Exercise: Give again, word for word, the line holding "Screen dimensions: 217x136" and every line after it through the end of the data below. Omit pictures.
══ Data shown ══
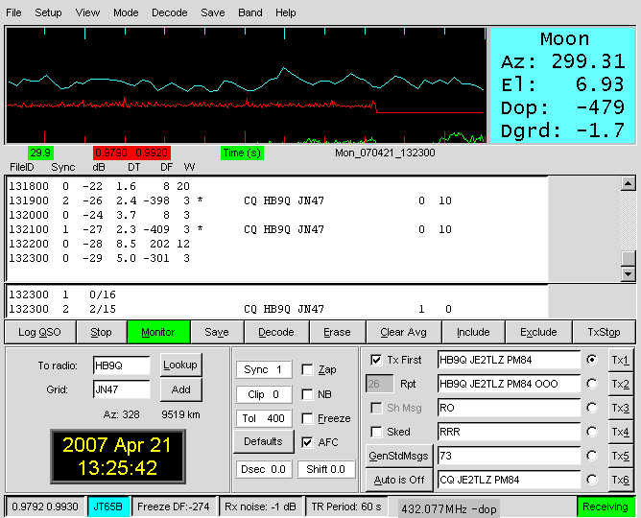Click the To radio callsign field
The width and height of the screenshot is (641, 518).
coord(121,365)
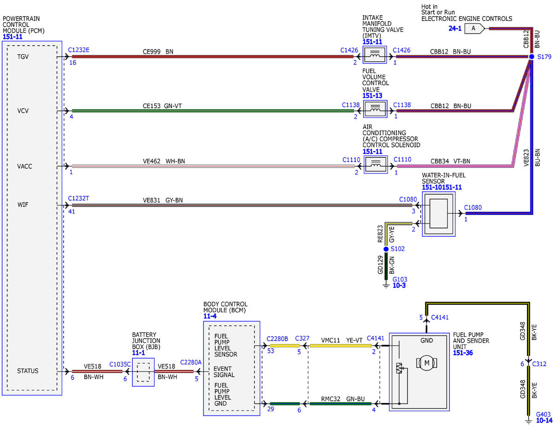Open the 10-14 ground reference under G403

pyautogui.click(x=544, y=420)
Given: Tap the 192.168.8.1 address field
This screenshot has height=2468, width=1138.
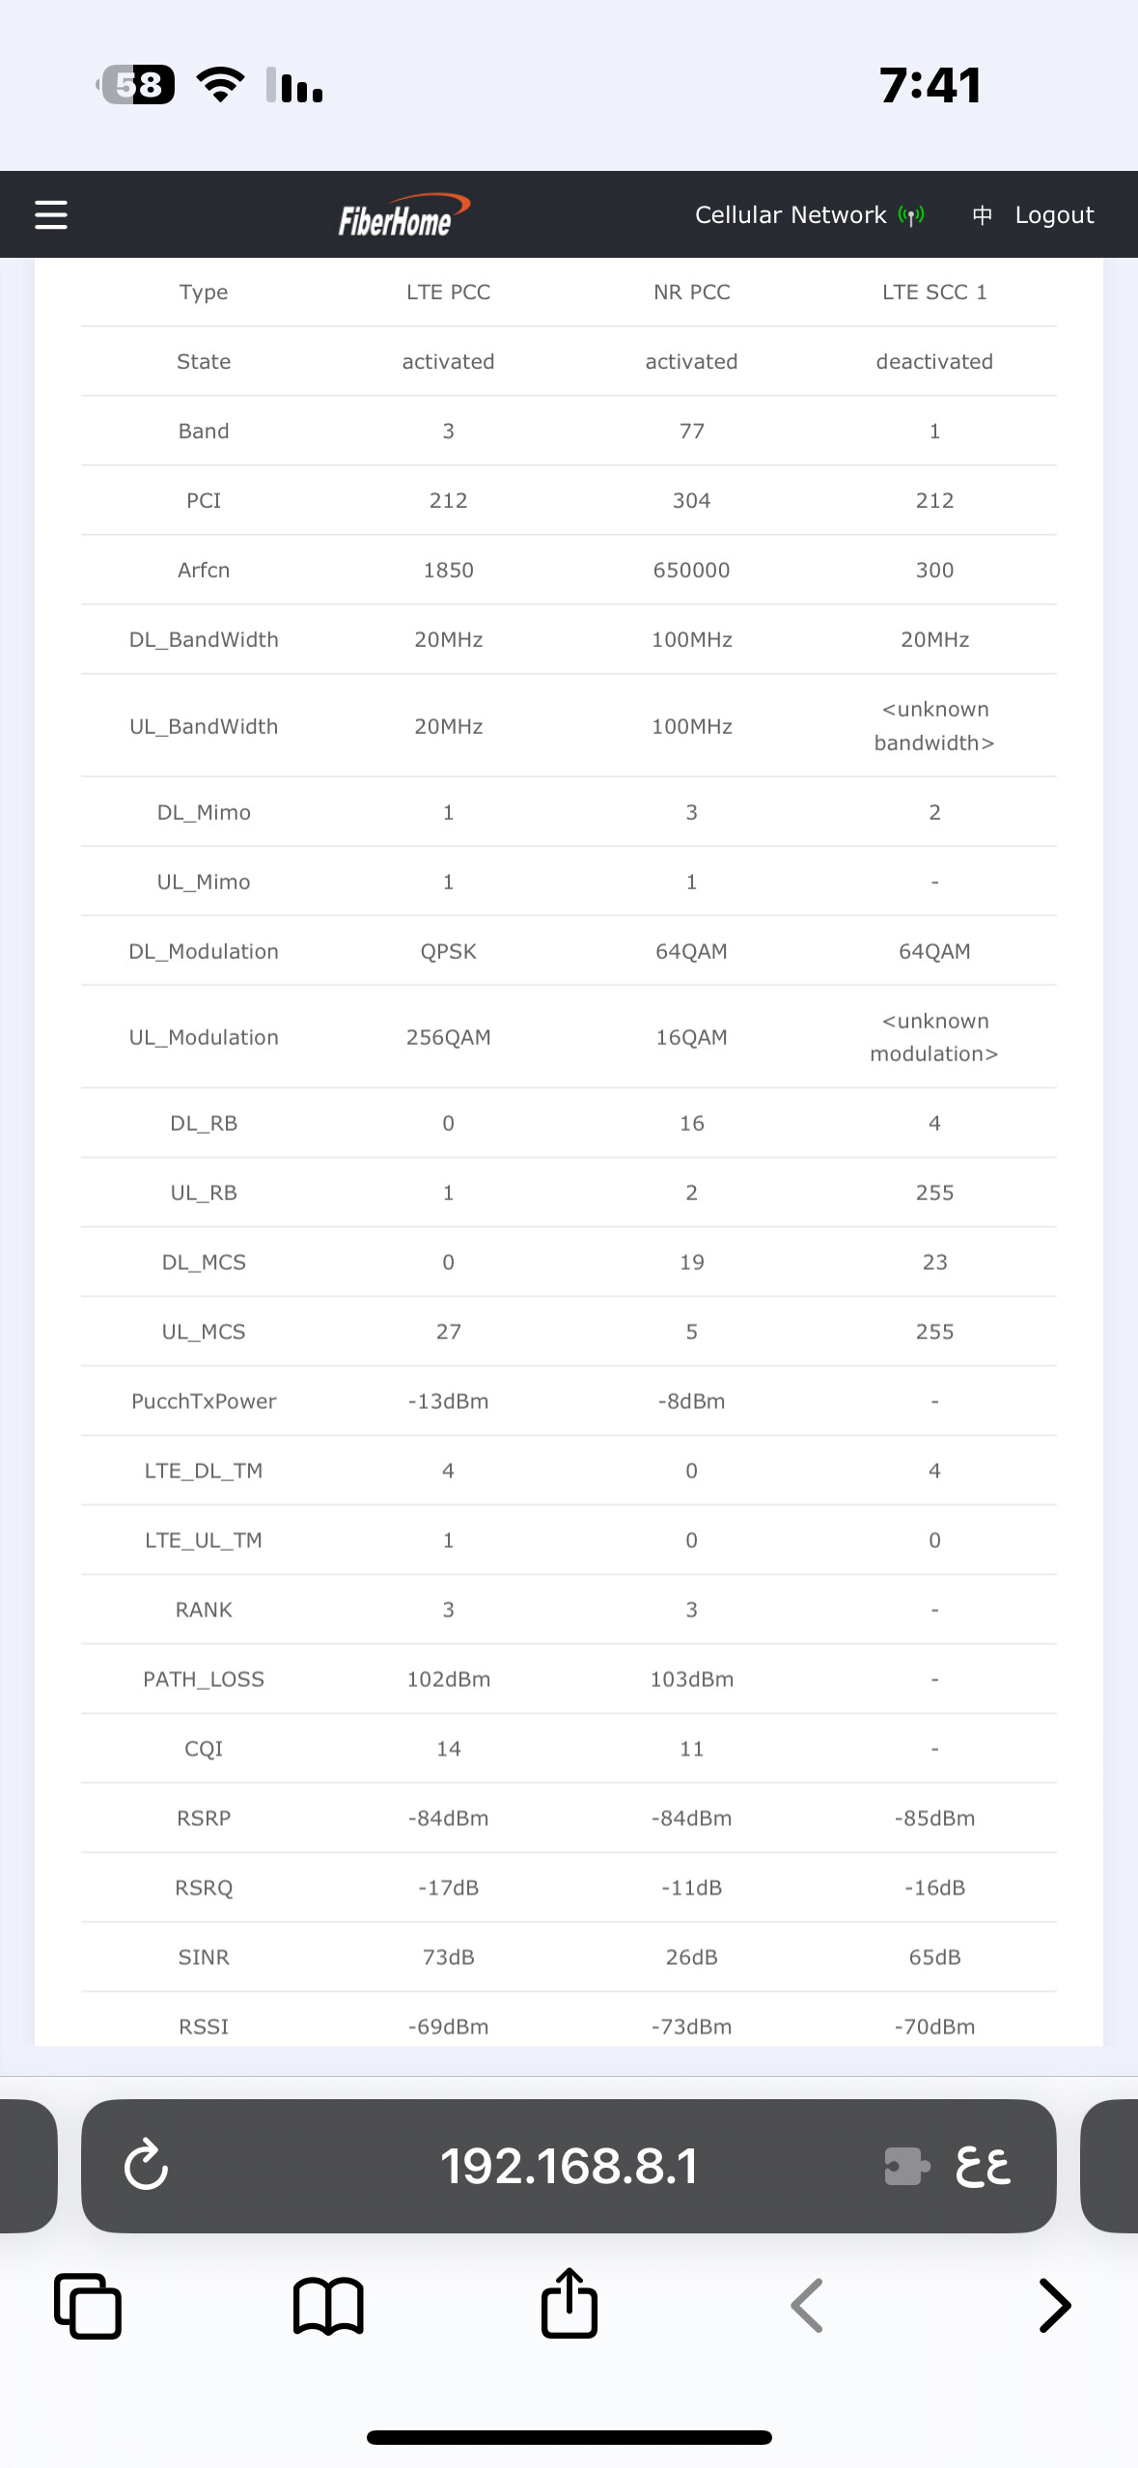Looking at the screenshot, I should 569,2165.
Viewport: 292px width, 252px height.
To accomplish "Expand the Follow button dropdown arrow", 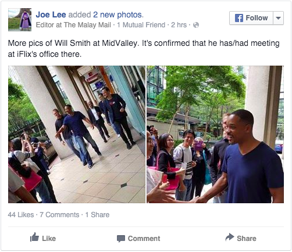I will 278,18.
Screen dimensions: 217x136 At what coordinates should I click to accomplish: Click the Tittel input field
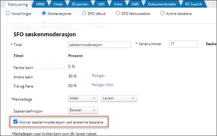click(99, 44)
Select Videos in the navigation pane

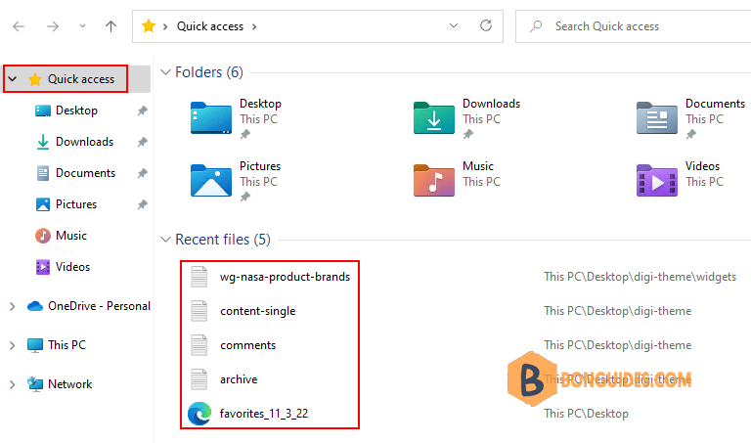72,267
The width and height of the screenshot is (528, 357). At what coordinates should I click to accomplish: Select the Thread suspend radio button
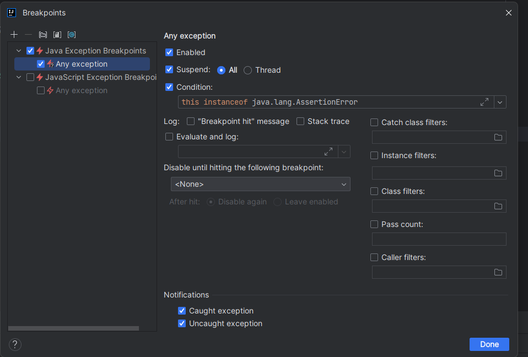(248, 70)
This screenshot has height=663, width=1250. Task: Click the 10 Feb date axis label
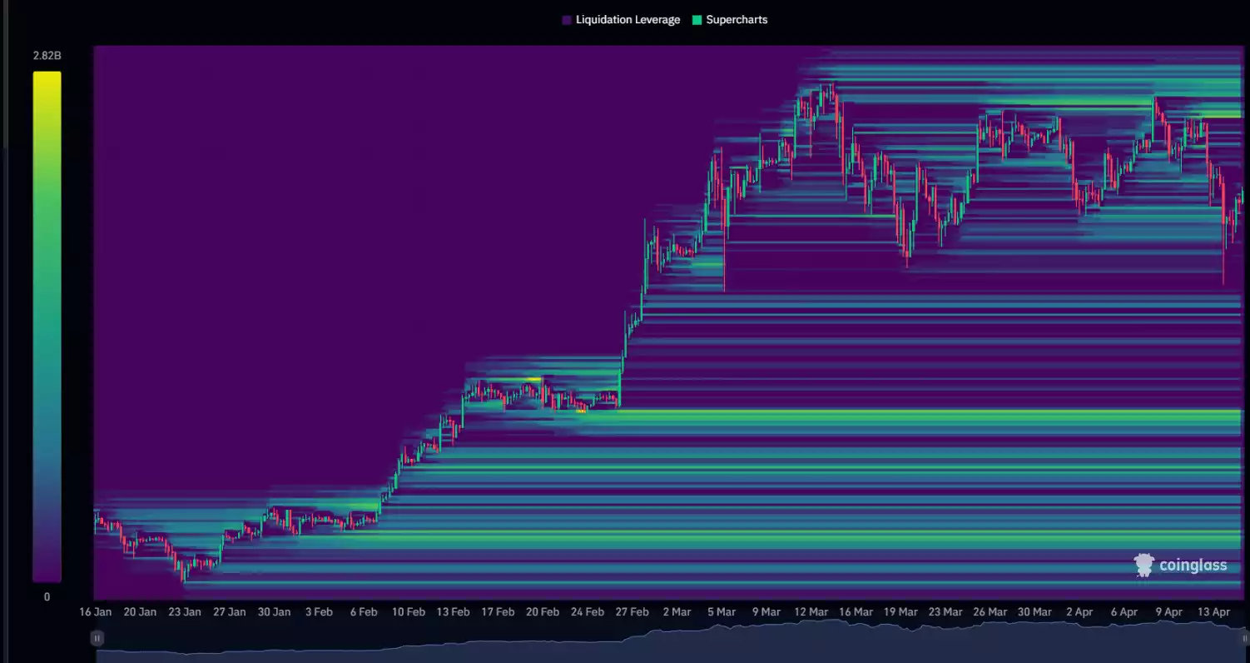(409, 612)
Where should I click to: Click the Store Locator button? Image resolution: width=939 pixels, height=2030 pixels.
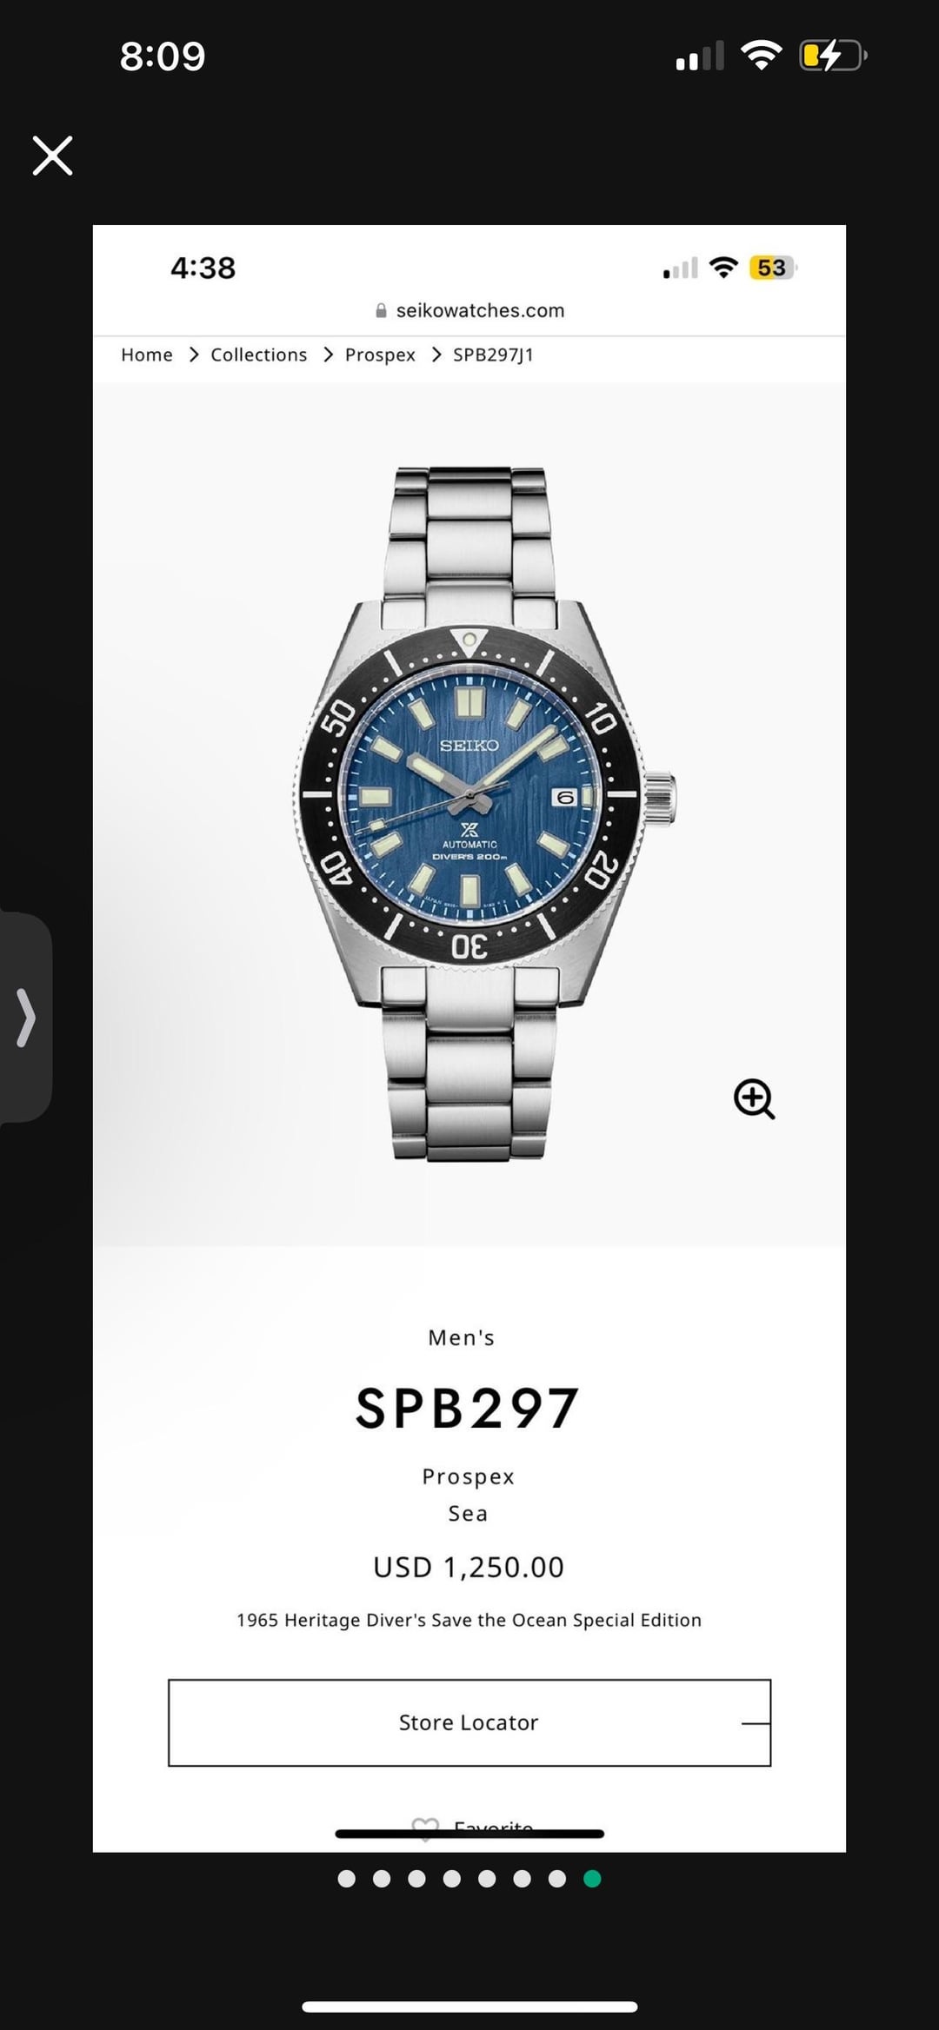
═══
Solution:
Screen dimensions: 217x136 At what coordinates should I click to accomplish: Click the Tittel input field
click(99, 44)
Select Videos in the navigation pane

72,267
The width and height of the screenshot is (528, 357). At what coordinates should I click to accomplish: Select the Thread suspend radio button
(248, 70)
This screenshot has height=663, width=1250. Task: Click the 10 Feb date axis label
(409, 612)
Where should I click to: Click the Store Locator button? Image resolution: width=939 pixels, height=2030 pixels.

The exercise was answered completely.